'''

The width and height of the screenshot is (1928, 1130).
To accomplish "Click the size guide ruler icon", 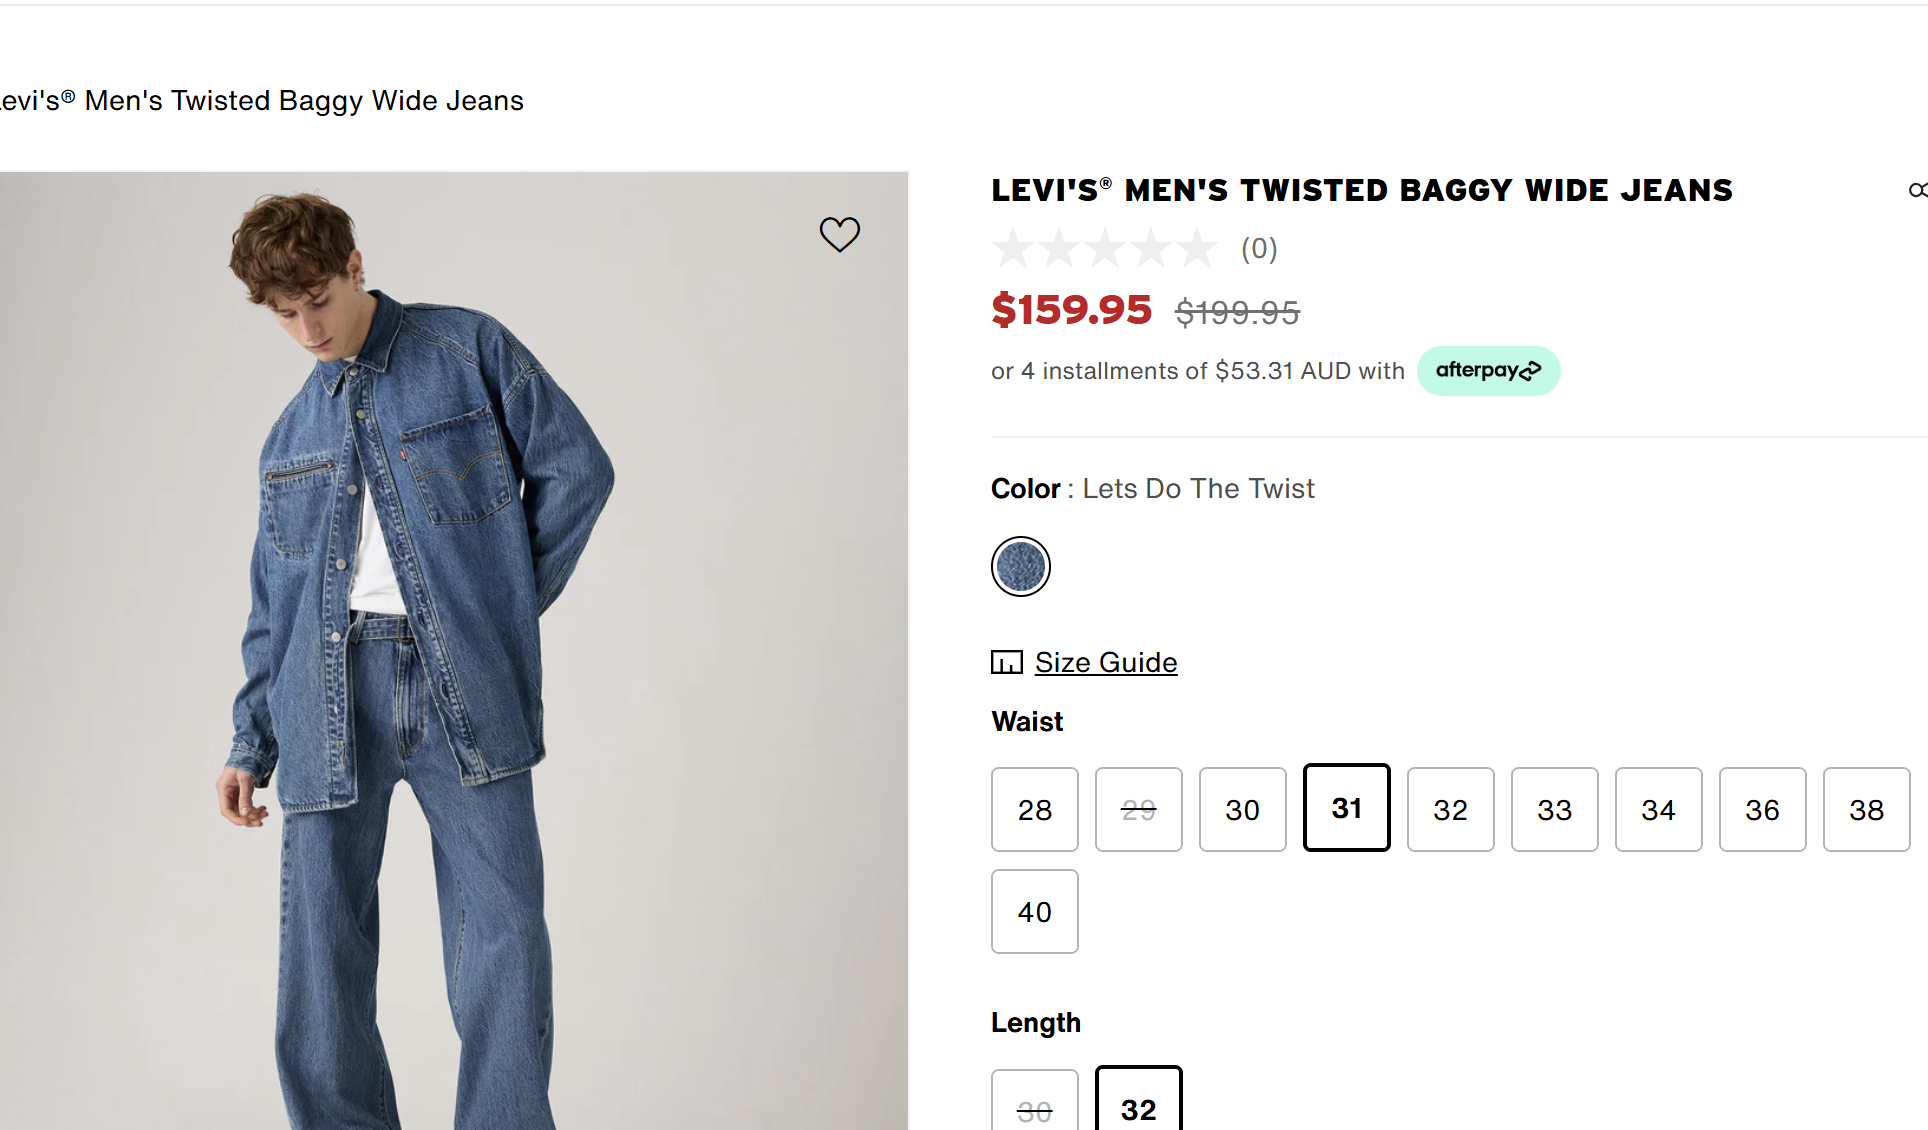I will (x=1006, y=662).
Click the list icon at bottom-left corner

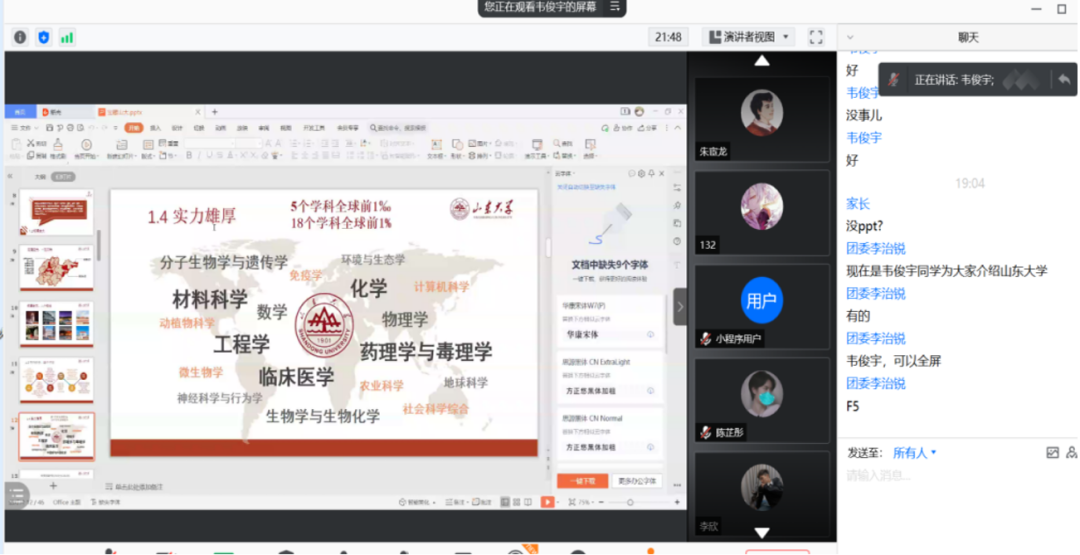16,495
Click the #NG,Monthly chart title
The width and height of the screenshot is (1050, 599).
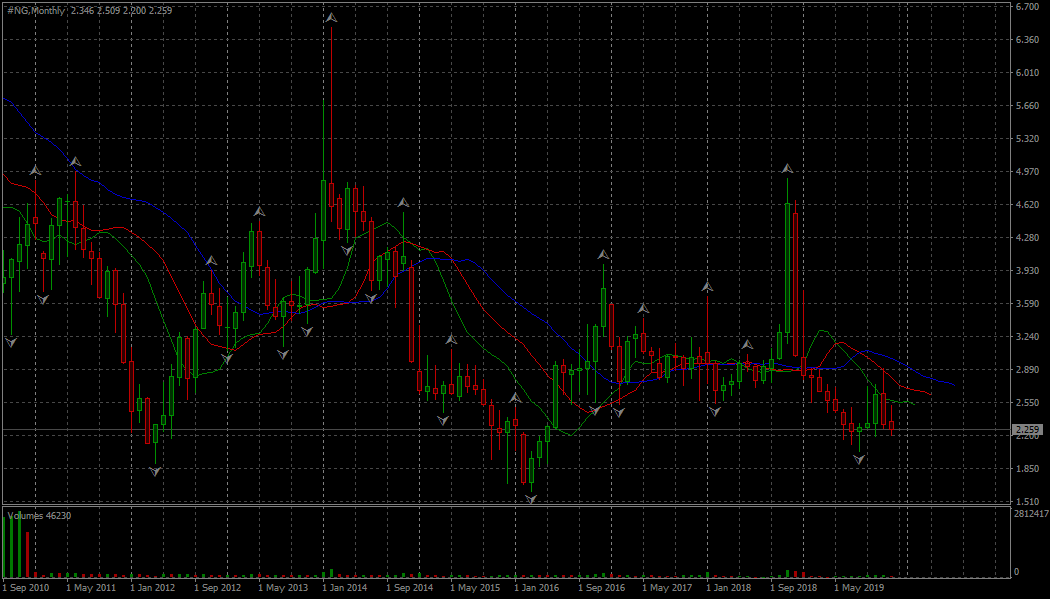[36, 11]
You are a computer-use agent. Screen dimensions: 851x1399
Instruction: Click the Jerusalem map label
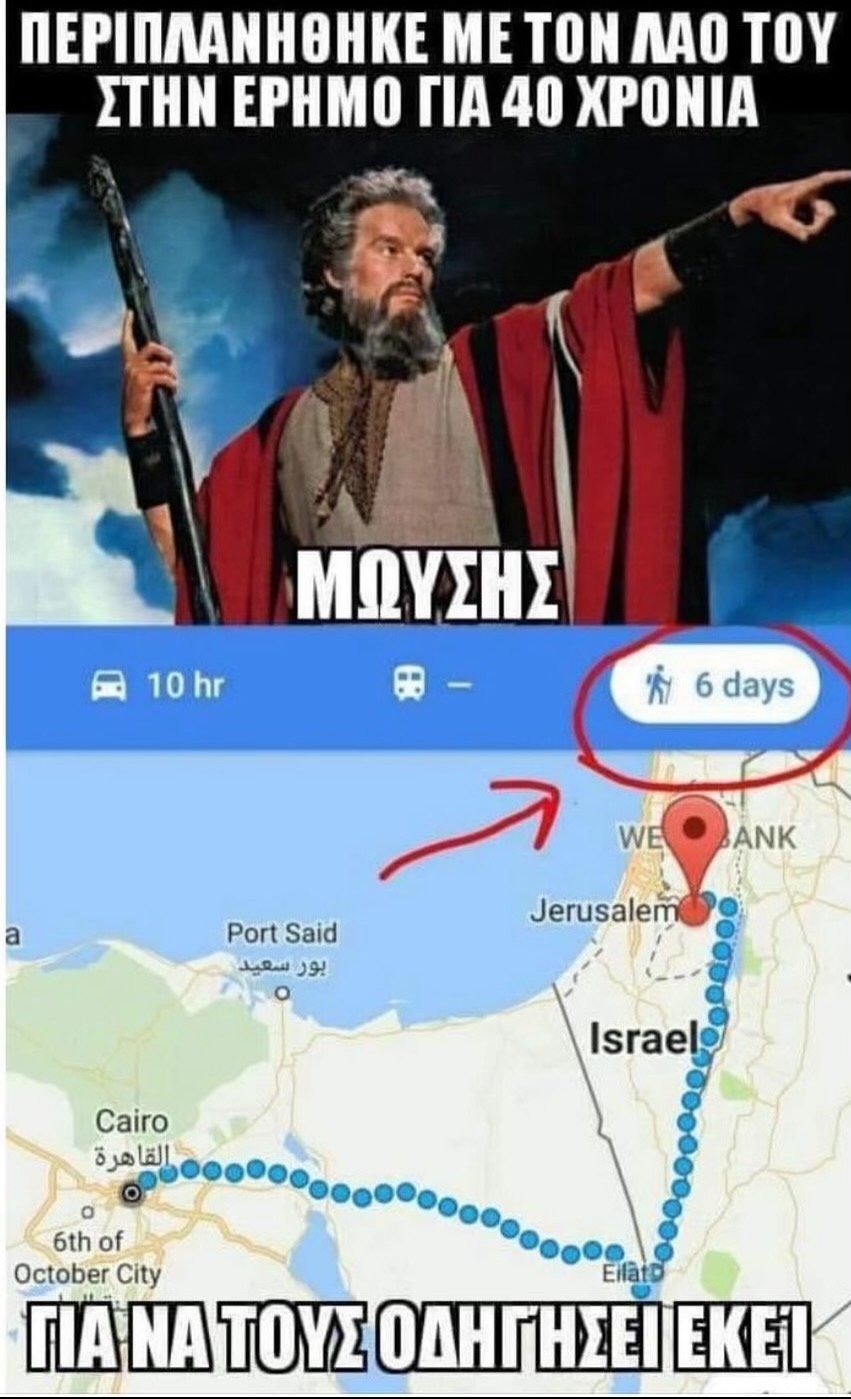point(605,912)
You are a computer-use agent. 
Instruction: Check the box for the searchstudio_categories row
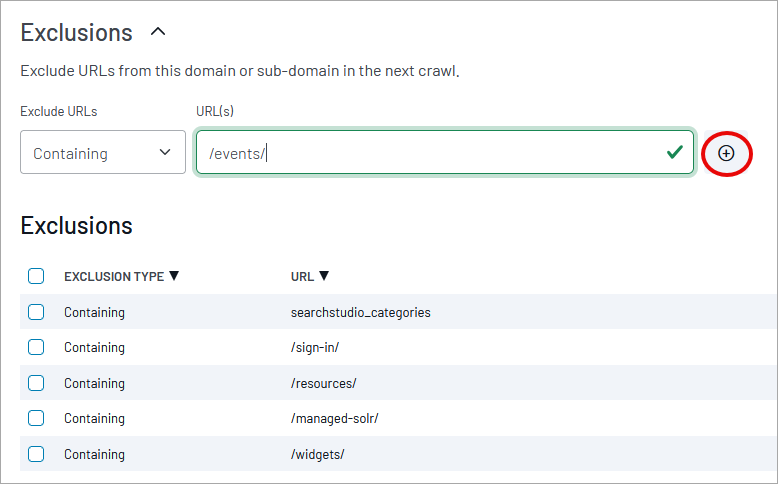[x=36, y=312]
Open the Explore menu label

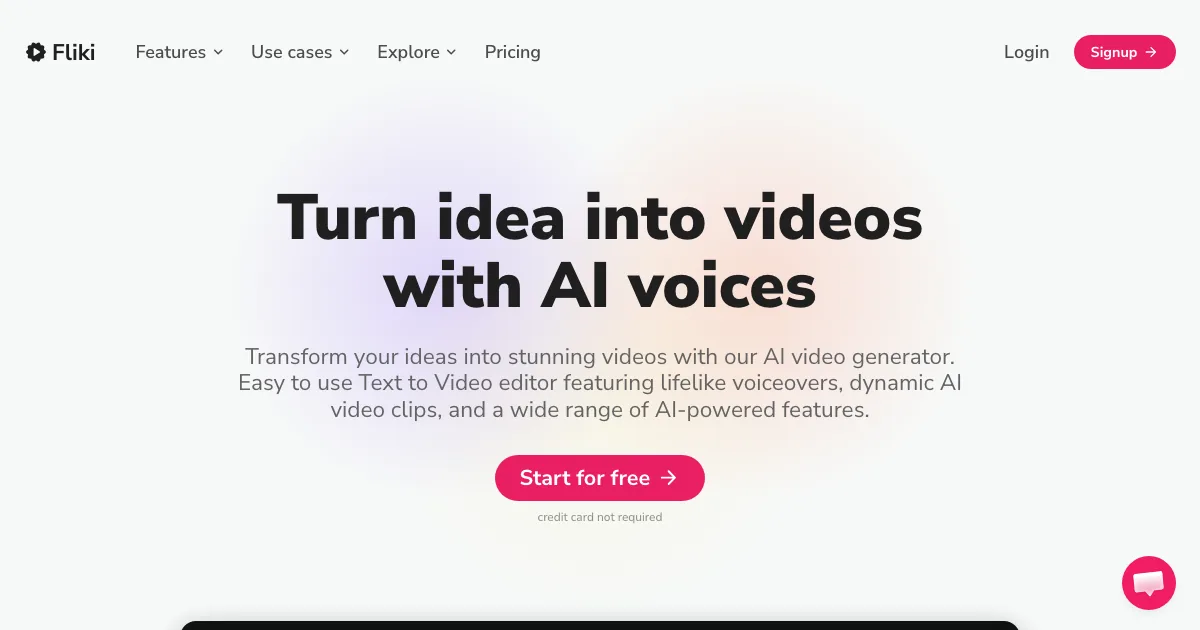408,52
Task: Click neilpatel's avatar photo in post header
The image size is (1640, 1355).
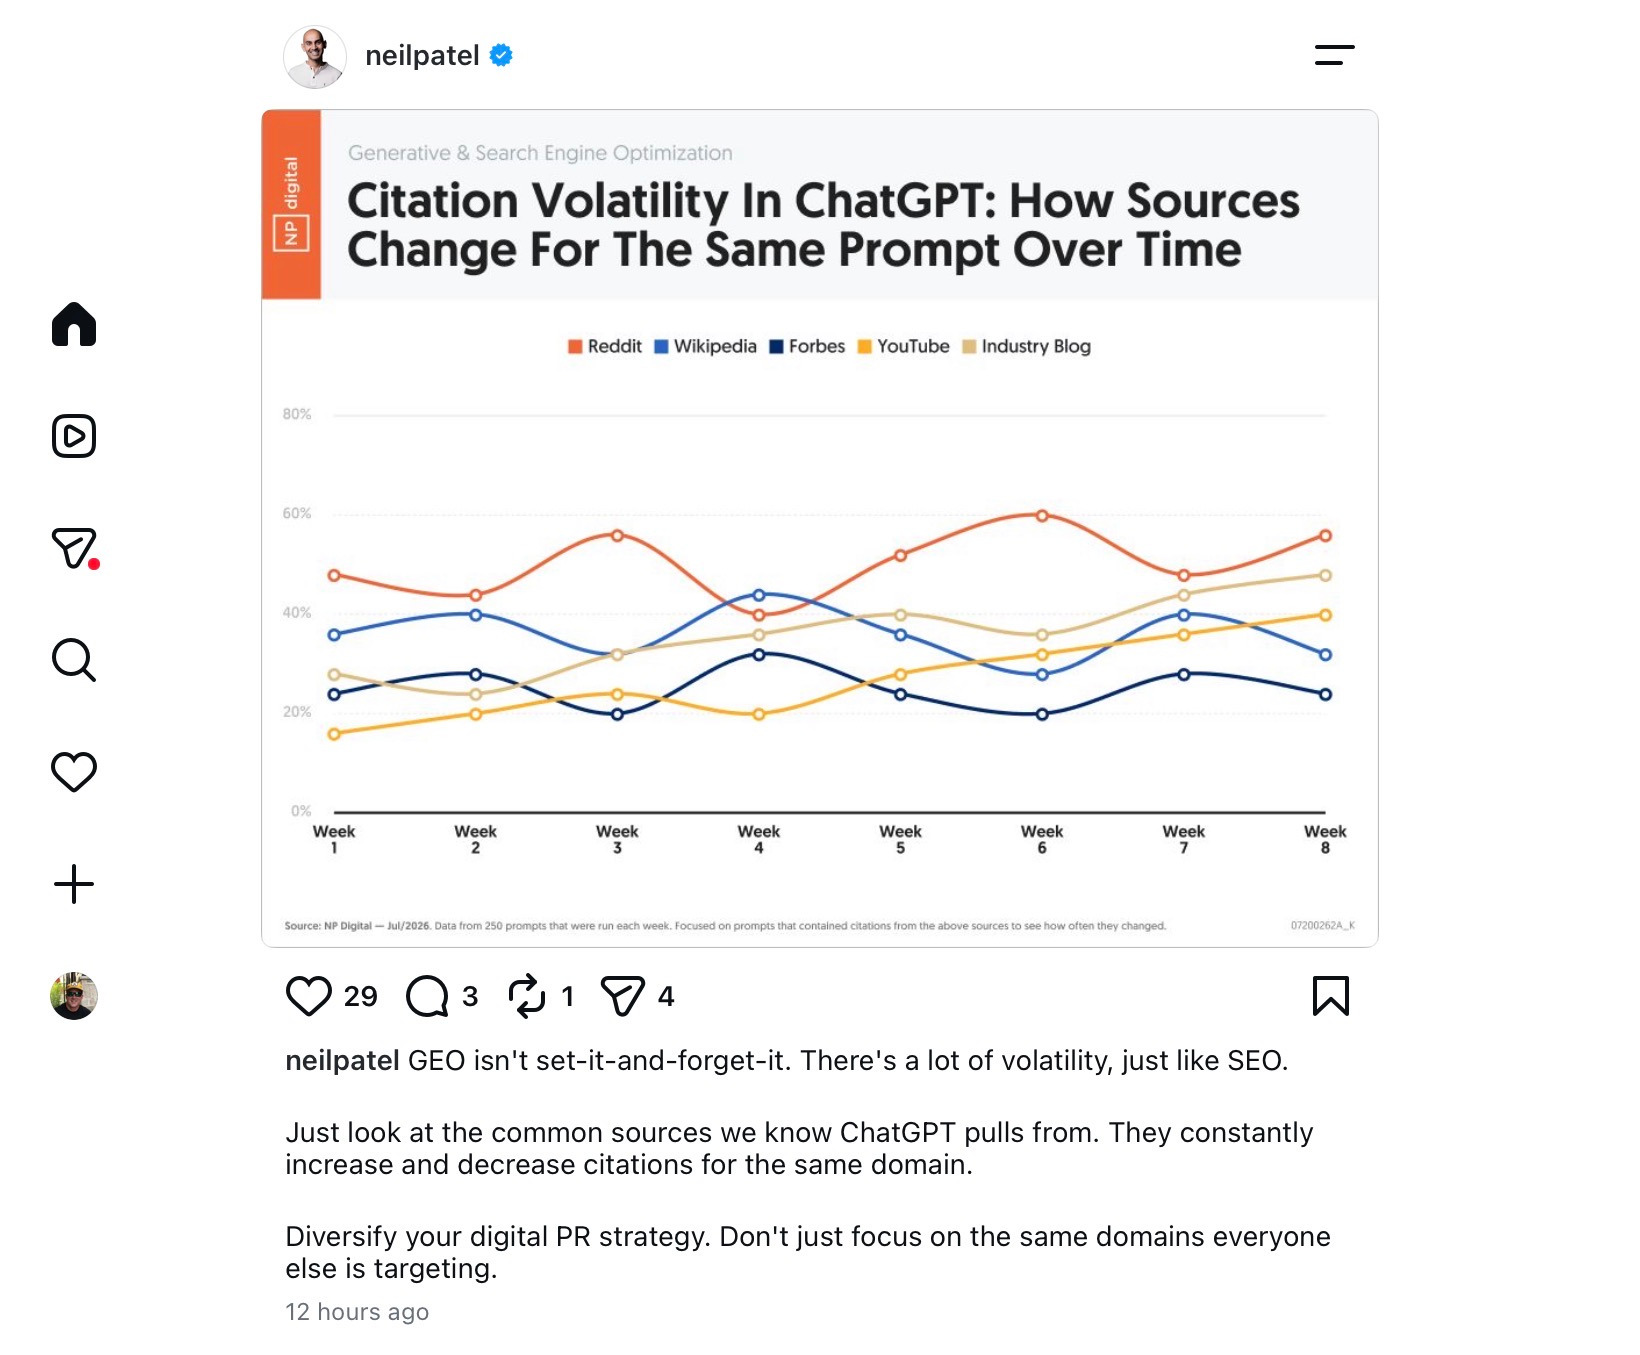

'''

Your task is to quote exactly the lines from the one with "Task: Click neilpatel's" through the end of the material, both included, without reproducing any pictures.

• [Result]
Task: Click neilpatel's avatar photo in post header
The image size is (1640, 1355).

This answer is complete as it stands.